Delayed 10Be dilution in detrital quartz following extensive coseismic landsliding: A 2016 Kaikōura earthquake case study

Abstract

Large earthquakes play a major role in the topographic evolution of active orogens. Earthquake induced landslides can alter the mass balance of mountain belts for decades to centuries depending on how landslide material is transported and stored. In this study, we analysed in-situ 10Be concentrations in fluvial sediments to capture a time series of post-earthquake denudation rates of the Tūtae Putaputa|Conway River catchment, which experienced ∼13 × 106 m3 of landsliding in the 2016 Kaikōura earthquake. 10Be concentrations were determined for detrital samples from the Conway River at the rangefront of the Seaward Kaikōura Mountains, South Island, New Zealand, and near the catchment outlet over three sampling intervals, including after significant precipitation events, 1-2 yr following the earthquake. Our results indicate somewhat higher apparent erosion rates at the rangefront (0.41-0.58 mm/yr) when compared to erosion rates incorporating lower-relief sub-catchments at the river outlet (∼0.28 mm/yr).

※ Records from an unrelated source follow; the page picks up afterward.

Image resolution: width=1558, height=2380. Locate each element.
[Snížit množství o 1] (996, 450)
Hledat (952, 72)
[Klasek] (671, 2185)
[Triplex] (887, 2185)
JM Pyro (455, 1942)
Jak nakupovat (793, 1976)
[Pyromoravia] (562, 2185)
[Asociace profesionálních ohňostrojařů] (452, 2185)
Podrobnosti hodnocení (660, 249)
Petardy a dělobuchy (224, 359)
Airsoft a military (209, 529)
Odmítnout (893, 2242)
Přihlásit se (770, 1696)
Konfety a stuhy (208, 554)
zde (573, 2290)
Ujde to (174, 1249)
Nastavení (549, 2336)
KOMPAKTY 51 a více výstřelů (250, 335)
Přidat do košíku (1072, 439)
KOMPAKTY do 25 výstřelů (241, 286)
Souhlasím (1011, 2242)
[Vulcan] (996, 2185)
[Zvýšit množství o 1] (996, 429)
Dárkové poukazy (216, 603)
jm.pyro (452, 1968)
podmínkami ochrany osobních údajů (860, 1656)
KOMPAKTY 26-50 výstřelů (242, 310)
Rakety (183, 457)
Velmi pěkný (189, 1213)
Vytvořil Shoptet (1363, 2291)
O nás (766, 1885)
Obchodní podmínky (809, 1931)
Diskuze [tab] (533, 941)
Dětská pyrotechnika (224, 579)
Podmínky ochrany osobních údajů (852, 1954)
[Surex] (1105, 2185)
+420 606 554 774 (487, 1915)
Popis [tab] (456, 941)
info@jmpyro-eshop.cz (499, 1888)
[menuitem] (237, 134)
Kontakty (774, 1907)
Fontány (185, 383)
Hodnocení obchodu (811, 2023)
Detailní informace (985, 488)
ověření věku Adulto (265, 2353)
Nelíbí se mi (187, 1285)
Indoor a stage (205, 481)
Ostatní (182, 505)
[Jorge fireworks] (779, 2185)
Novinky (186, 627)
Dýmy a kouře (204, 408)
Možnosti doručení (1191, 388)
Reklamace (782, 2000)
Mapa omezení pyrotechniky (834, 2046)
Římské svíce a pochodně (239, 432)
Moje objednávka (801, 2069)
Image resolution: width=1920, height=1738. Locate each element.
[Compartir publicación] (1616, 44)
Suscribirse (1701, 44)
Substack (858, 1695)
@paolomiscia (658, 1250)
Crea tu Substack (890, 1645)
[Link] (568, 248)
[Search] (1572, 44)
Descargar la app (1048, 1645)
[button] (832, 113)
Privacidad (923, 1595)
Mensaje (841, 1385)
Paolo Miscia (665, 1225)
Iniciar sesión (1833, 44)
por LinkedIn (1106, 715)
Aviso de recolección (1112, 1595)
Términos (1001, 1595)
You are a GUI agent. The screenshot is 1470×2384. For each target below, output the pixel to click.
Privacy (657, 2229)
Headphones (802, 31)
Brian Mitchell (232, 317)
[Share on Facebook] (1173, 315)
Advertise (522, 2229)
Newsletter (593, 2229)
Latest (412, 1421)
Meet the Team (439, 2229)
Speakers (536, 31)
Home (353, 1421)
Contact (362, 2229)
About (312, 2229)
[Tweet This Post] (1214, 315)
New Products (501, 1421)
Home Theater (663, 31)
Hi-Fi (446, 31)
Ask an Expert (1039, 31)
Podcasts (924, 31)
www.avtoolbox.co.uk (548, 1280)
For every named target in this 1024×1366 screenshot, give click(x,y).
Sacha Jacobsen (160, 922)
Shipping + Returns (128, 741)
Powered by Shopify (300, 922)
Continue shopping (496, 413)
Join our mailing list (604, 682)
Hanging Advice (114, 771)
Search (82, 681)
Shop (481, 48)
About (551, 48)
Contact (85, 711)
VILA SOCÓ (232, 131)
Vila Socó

No changes were found over the same time period in the Hurunui River, a neighbouring catchment that experienced negligible coseismic landsliding during the Kaikōura event. Apparent catchment-averaged erosion rates in the Conway River have remained similar to long-term exhumation rates from previously published thermochronology studies. To explain our results, we explore the observed controls on catchment-wide 10Be concentrations in our study area, such as the spatiotemporal variability in landslide connectivity to the channel and storage within the catchment. Our results highlight that using in-situ cosmogenic 10Be in fluvial deposits as a proxy for changes in sediment fluxes of earthquake-affected landscapes is complex and highly site-specific.